Immunoglobulin D (IgD)

  • Immunoglobulin D (IgD) is an antibody isotype primarily found on the surface of immature B-lymphocytes. It is often co-expressed with another antibody called IgM. IgD is also secreted in small amounts in the bloodstream. In serum, it constitutes approximately 0.25% of the total immunoglobulins. The secreted form of IgD is a monomeric antibody composed of two delta (δ) heavy chains and two light chains.
  • IgD exhibits structural diversity across vertebrate species, serving as a flexible locus to complement the functions of IgM. It can compensate for defects in IgM function when necessary. The expression of IgD by B cells is regulated through alternative RNA splicing and class switch recombination. While alternative splicing is prevalent in all jawed vertebrates, class switch recombination occurs only in higher vertebrates, contributing to the diversification of IgD.
  • In jawed fishes, the constant region of IgD displays high diversity, featuring amplifications of Cδ exons. Different splice variants of IgD exist due to alternative splicing. In humans and primates, IgD consists of three Cδ domains and a long H region. The amino-terminal region of the H region is rich in alanine and threonine residues, while the C-terminal region contains lysine, glutamate, and arginine residues that undergo O-glycosylation. This modification allows for binding to a putative IgD receptor on the surface of activated T cells. In humans, IgD with its H region interacts with heparin and heparan sulphate proteoglycans found on basophils and mast cells. In mice, IgD has a shorter H region with a distinct amino acid composition modified by N-glycosylation.

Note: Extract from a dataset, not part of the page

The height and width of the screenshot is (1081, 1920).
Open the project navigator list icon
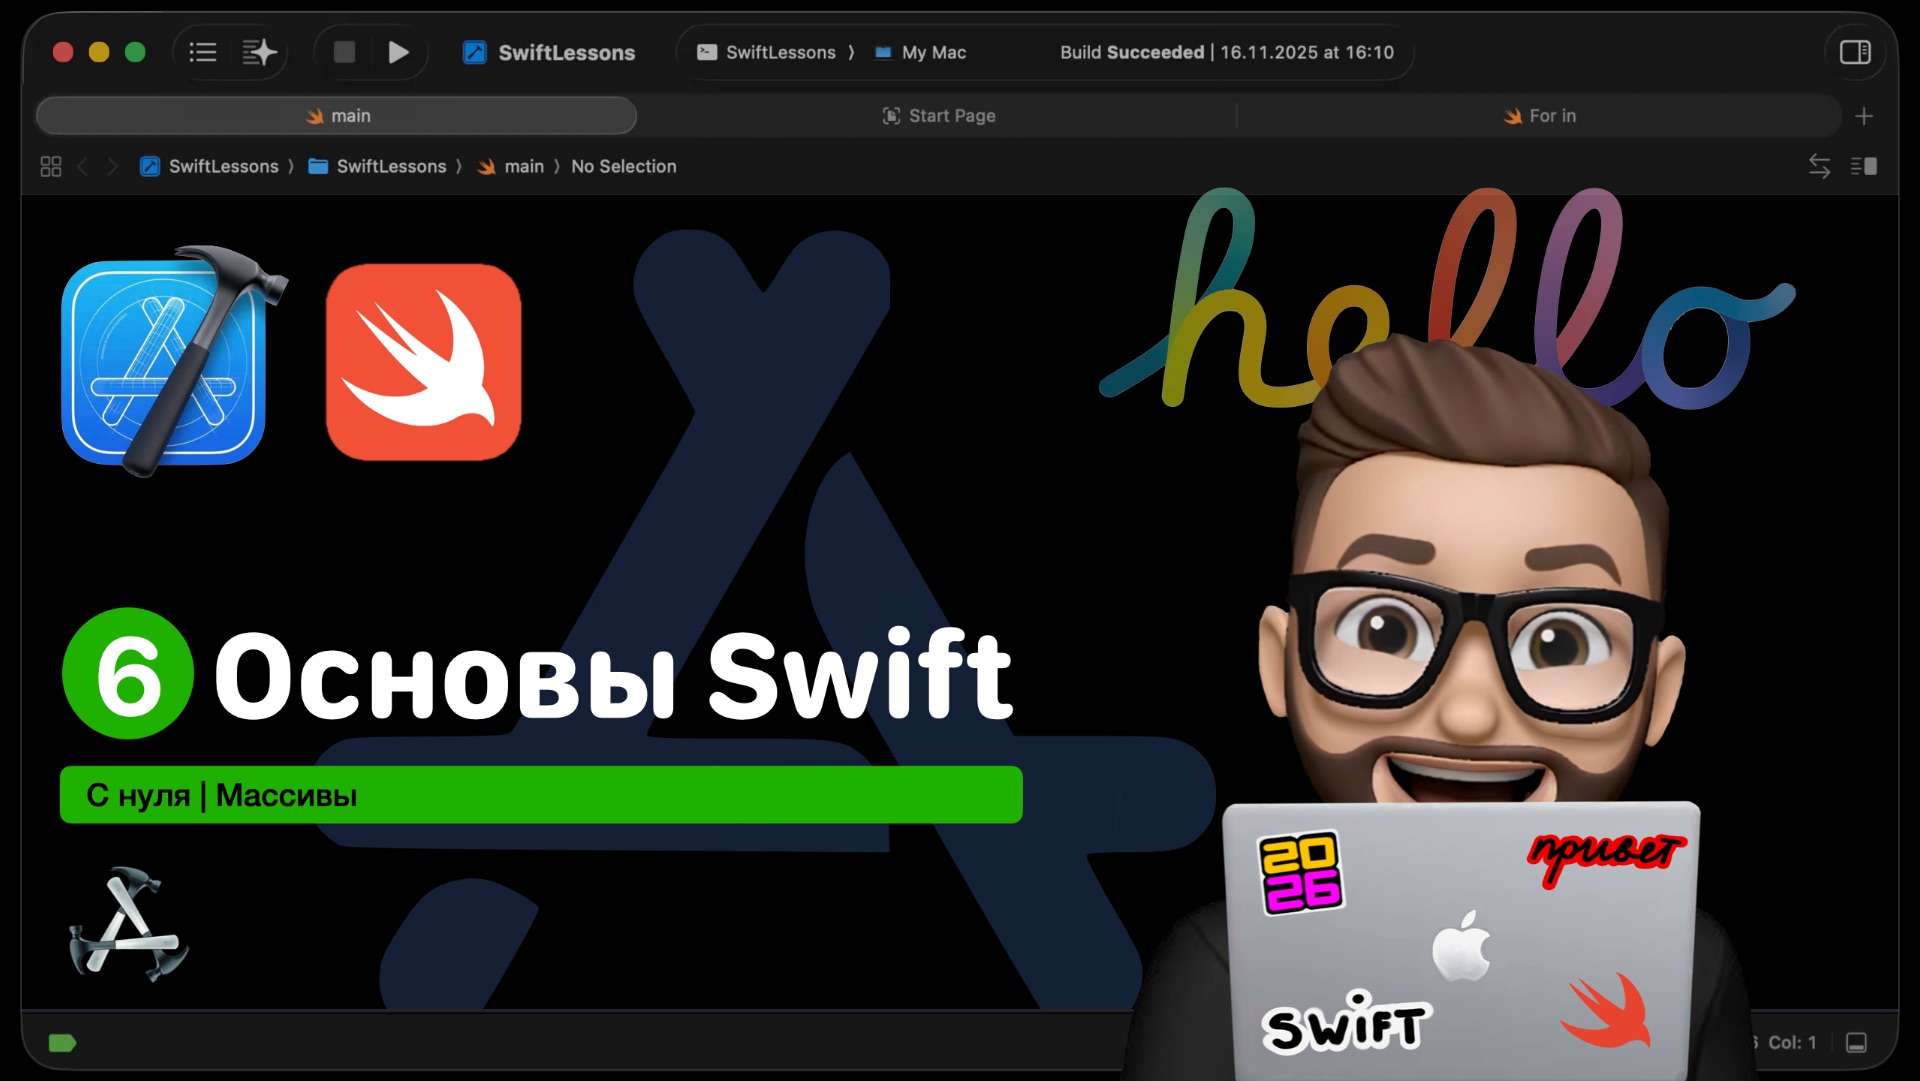point(203,52)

Functions of Immunoglobulin D (IgD)

  • The precise functions of Immunoglobulin D (IgD) have been a subject of inquiry in immunology since its discovery. Although its exact role is not fully understood, studies indicate that IgD plays important immunological functions across various species with adaptive immune systems.

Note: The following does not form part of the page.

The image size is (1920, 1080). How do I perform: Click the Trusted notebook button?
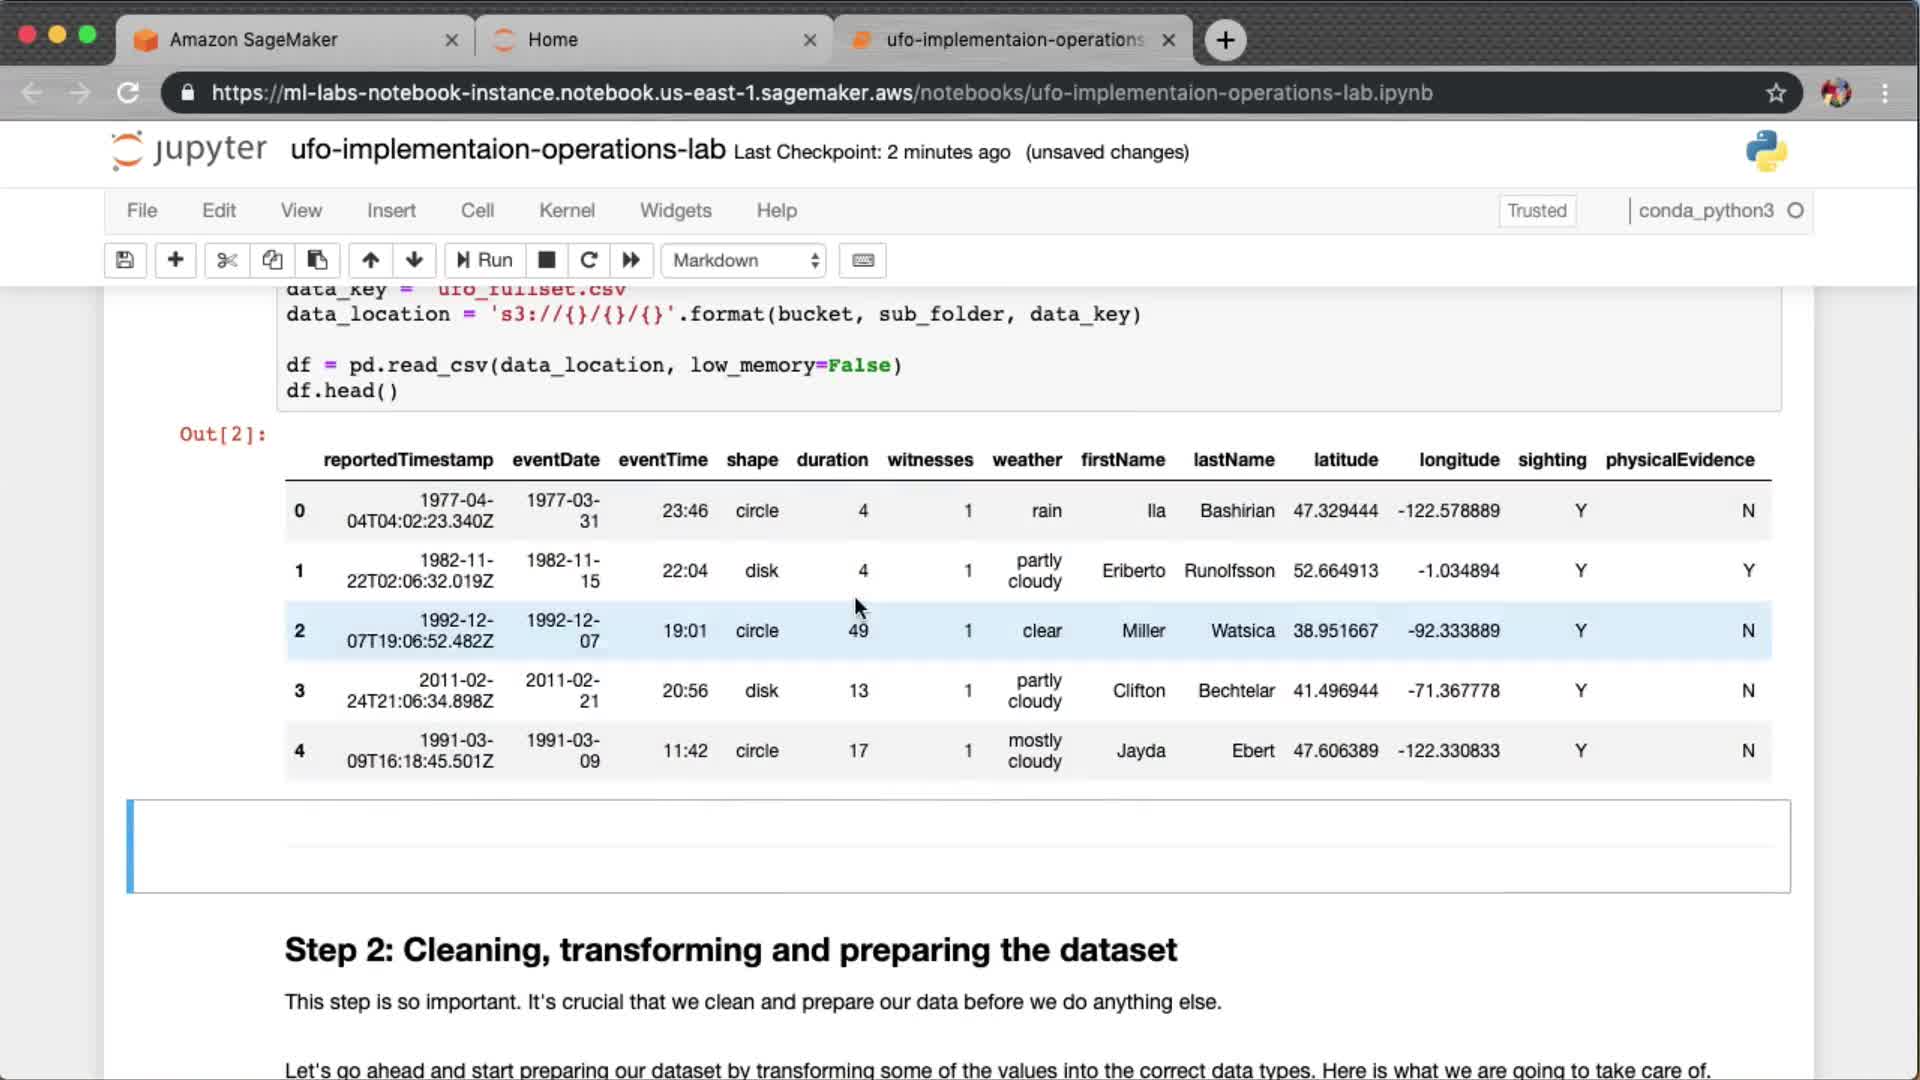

  • In B cells, IgD serves as a signaling molecule that activates the B cells. This activation enables the B cells to participate in the body’s defense as part of the immune system. During the maturation of B cells, IgM is the primary antibody isotype expressed by immature B cells. However, as the B cells exit the bone marrow and populate peripheral lymphoid tissues, IgD starts to be expressed. In their mature state, B cells co-express both IgM and IgD on their surface. A study conducted in 2016 demonstrated that IgD signaling is specifically triggered by repetitive multivalent immunogens, while IgM can be triggered by soluble monomeric or multivalent immunogens. Knockout mice lacking the Cδ gene, which prevents the production of IgD, do not exhibit major intrinsic defects in B cells. However, IgD may have a role in allergic reactions, although further research is needed to clarify this connection.
  • IgD has been found to bind to basophils and mast cells, activating these cells to produce antimicrobial factors. This suggests a role for IgD in respiratory immune defense in humans. Additionally, IgD stimulates basophils to release B cell homeostatic factors. The absence of IgD in knockout mice leads to reduced peripheral B cell numbers, decreased serum IgE levels, and impaired primary IgG1 responses.
  • While the full extent of IgD’s functions is still being explored, its presence and activity in various immune processes highlight its significance in the immune system’s defense mechanisms. Further research is necessary to fully elucidate the specific roles and mechanisms of IgD in immune responses and disease conditions.